Theoretically, Perata has the power to gain that additional vote by changing the membership of the committee. But he has told interviewers he will not do so. Perata’s support for the bill has been considerably more lukewarm than that of Gov. Arnold Schwarzenegger and Assembly Speaker Fabian Núñez. In fact, he delayed Senate action until after release of the legislative analyst’s report he had sought — a tactic some have suspected might be related to the governor unexpectedly supporting the Proposition 93 term limits measure.

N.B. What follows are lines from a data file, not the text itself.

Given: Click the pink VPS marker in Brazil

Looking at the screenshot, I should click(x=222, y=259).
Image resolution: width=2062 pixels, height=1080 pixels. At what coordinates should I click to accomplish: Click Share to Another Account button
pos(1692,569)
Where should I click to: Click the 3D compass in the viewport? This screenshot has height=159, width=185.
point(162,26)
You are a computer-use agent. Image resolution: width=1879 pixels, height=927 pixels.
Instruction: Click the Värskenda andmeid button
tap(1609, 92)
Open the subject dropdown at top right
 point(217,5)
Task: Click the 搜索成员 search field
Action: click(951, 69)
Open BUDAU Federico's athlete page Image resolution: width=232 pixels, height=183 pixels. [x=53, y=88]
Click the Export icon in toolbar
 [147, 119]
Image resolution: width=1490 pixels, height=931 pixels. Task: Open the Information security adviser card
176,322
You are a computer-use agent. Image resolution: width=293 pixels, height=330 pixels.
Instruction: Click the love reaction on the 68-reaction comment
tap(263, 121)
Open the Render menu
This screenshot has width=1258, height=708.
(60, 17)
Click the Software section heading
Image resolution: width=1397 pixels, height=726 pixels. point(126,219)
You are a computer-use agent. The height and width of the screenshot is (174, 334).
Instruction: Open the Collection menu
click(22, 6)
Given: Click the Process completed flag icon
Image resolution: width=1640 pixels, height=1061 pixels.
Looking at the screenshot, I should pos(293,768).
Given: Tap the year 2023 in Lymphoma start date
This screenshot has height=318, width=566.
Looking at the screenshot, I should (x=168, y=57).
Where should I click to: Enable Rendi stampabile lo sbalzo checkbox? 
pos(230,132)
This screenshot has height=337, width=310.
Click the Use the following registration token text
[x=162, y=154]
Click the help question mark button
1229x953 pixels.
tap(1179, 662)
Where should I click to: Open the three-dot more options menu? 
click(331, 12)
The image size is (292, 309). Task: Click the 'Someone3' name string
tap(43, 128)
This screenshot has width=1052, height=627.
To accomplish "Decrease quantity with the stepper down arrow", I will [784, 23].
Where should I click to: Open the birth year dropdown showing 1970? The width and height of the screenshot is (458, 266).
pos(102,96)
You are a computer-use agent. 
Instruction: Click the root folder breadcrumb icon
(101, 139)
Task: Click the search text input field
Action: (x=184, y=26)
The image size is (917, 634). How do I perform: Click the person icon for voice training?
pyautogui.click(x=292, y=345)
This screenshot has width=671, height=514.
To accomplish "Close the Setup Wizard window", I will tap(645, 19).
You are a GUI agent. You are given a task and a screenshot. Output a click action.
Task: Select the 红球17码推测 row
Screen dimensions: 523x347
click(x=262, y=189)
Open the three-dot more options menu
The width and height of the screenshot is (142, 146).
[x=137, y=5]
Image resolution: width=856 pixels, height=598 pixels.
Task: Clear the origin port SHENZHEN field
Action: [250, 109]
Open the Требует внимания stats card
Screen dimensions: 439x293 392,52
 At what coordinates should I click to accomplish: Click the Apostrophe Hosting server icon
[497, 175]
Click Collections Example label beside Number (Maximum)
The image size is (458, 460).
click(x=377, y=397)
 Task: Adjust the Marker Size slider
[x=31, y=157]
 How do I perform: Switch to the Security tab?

With California now facing a $14.5 billion overall deficit, this is hardly the time for state politicians to continue relying on their familiar lazy trickery of smoke-and-mirrors budgeting based on wishful thinking. Few people would dispute that the health care coverage in California — and of America as a whole — is too expensive to adequately meet the needs of a substantial percentage of the public. We have a flawed medical payment system and a better way must be found.
Typically enough, California seeks to lead the way in showing the nation how to fix a knotty problem. That would be fine if the state weren’t already $14.5 billion short of being able to afford all its other obligations; or if the health care expansion could truly pay for itself, as its proponents claim it will.
It took the legislative analyst’s even-handed report to force the debate away from fantasy thinking and make it impossible for lawmakers to avoid dealing with the sticky financial questions. Any California health plan must not only work, but it also must not drag the state into genuine bankruptcy.